Yet we must not exaggerate. In Paris, you are convinced that there is only one way to translate chic — parisienne. The girls have an allure: a blend of gamine and grace, haute couture and mischief. That got us talking about the naughtiest girl of the 20th century, Pamela Harriman, a Dorset aristocrat who ended her life as the American ambassador to France, with so many adventures along the way. Few husbands could resist her; no wife ever trusted her. I once reviewed a biography of her, and one paragraph had the lawyers reaching for smelling salts. There was no use my protesting that all the facts were in the book. But death is the ultimate antidote to a libel writ, so here it is. ‘She was the grandest of grandes horizontales, the most luxurious of poules de luxe. “I carry my house on my back,” she often said. She certainly got all her houses on her back.’ Apropos horizontal, she was probably the first horizontal collaborator of the war, but with an ally. Her role as Averell Harriman’s mistress undoubtedly facilitated cooperation between the UK and the US. The unit of charm ought to be a milli-Helen: a face that would launch one ship. Pamela’s collaboration may well have launched a number of lend-lease warships. Around that time, a young officer ran into her father, the then Lord Digby. As she was already… well-known, he put his voice into neutral before asking after her. ‘Pammy’s doing very well. I was worried about her coming up to London, because she’s used to a quiet life down here. But she’s turned out to be a good manager. I don’t give her much of an allowance and I can’t imagine the War Office pays her much — but do you know: she’s got a flat in Berkeley Square.’

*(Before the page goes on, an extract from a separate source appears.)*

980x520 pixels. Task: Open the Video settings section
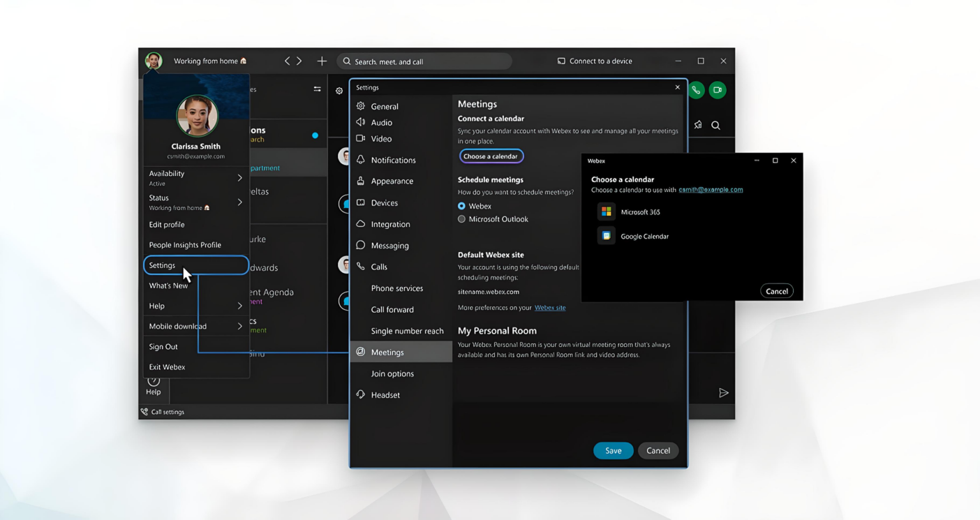pyautogui.click(x=380, y=138)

We indulged in these reminiscences over wine made by one of the best female vignerons in France. Nathalie Tollot of Tollot-Beaut herself a gamine enchantment, produces excellent Burgundies throughout the price range. The lesser wines, Bourgogne blanc or rouge, Savigny-lès-Beaune, Chorey-les-Beaune, are always good value. But Jacques, our host, had a couple of special bottles: the Beaune-Grèves ’88 and a Corton-Bressandes of the same vintage. An expert, he was well aware that 1988 Burgundies are contentious. There are those claim that they are over the hill, and those who insist that they will never climb it. We awaited with expectation. The Grèves was past its best, but only a little. It would have been better three years ago, and now needs drinking. But the Bressandes was outstanding. Fully exposed, certainly, but its silkiness was still reinforced by power. If only that were true of France.